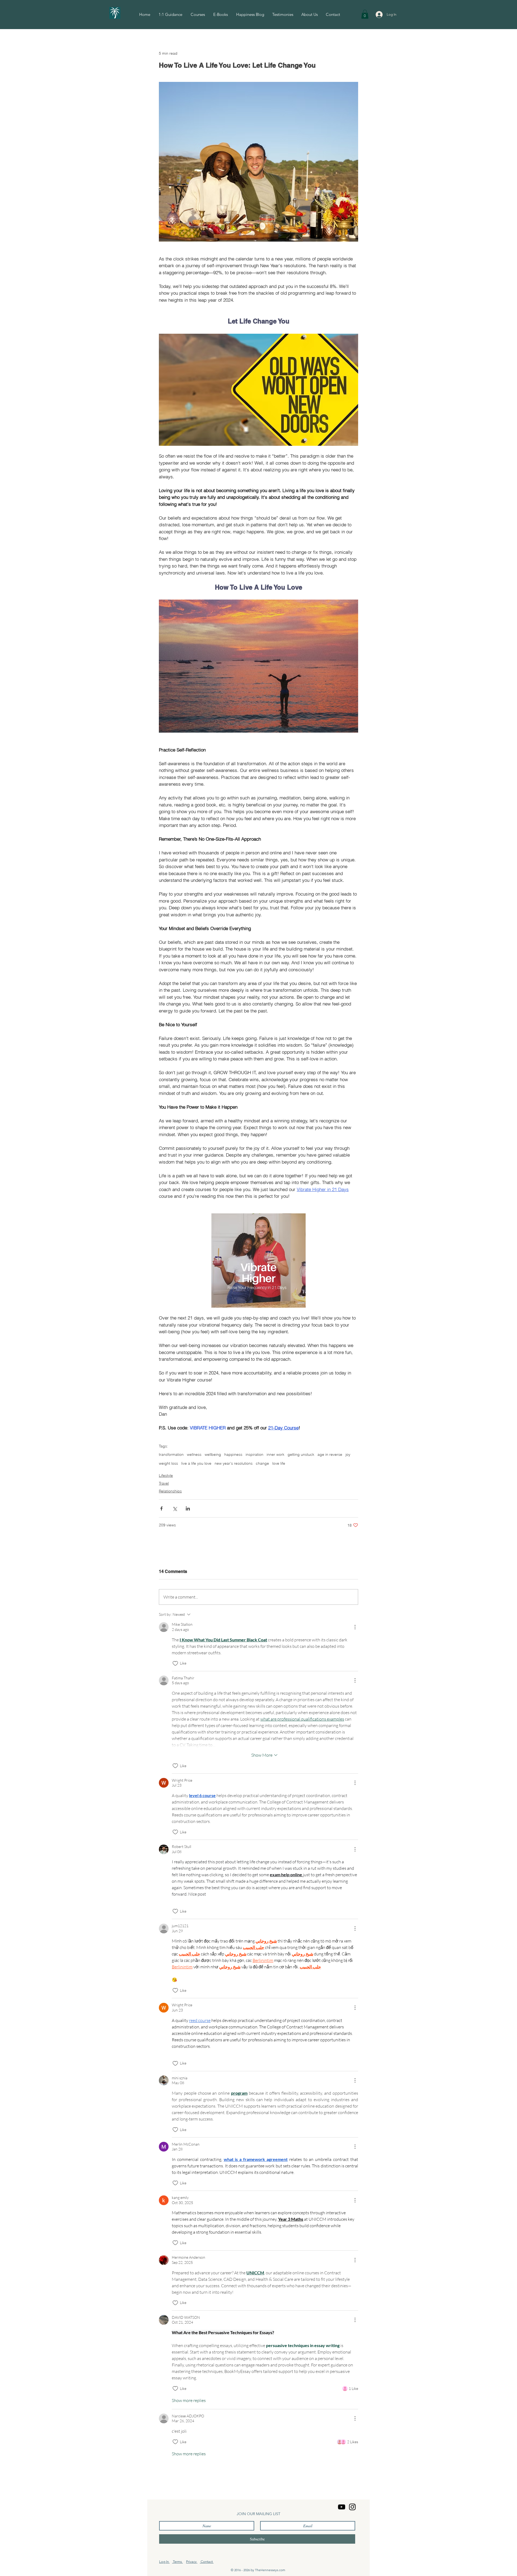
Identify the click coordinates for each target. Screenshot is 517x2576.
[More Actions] (355, 1627)
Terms (177, 2562)
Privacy (191, 2562)
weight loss (168, 1463)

▶ [Task goal] Output every entry exactly. Pictures stay out.

▶ [Written answer]
Identify the click coordinates for each target. Screenshot is 517x2576.
[More Actions] (355, 1627)
Terms (177, 2562)
Privacy (191, 2562)
weight loss (168, 1463)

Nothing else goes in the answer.